Content starts
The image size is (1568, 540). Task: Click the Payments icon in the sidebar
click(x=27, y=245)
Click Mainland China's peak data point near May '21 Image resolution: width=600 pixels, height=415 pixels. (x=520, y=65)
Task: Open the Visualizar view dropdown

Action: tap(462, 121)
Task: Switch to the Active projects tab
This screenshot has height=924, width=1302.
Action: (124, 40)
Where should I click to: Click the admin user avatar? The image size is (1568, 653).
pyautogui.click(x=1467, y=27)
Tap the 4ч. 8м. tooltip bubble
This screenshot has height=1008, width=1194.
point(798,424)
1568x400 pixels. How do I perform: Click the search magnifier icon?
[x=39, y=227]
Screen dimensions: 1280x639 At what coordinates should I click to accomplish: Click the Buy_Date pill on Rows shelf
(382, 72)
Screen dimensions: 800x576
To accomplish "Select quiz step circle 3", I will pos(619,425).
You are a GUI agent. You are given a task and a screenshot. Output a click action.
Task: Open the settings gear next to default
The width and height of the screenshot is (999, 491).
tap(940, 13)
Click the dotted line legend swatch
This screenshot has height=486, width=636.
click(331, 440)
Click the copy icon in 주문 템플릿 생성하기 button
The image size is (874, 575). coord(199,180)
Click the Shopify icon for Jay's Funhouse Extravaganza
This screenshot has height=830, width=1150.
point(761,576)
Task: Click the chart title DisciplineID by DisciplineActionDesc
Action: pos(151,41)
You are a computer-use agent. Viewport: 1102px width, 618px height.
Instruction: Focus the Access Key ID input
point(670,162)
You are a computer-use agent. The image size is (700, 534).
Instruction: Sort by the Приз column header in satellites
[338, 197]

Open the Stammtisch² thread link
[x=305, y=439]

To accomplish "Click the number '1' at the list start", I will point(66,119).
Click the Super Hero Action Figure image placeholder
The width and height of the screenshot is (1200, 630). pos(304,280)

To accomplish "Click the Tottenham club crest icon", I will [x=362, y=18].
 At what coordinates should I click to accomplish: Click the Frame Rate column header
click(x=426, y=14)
Content ends
> **EXERCISE DETAILS**: Could you copy every line from the records that mentions the word "agent"?

> **EXPECTED OUTPUT**:
You are a GUI agent. You are given a task and a screenshot. Output a click action.
You are a computer-use agent. Viewport: 1102px width, 618px height.
You are a computer-use agent. The image size is (700, 534).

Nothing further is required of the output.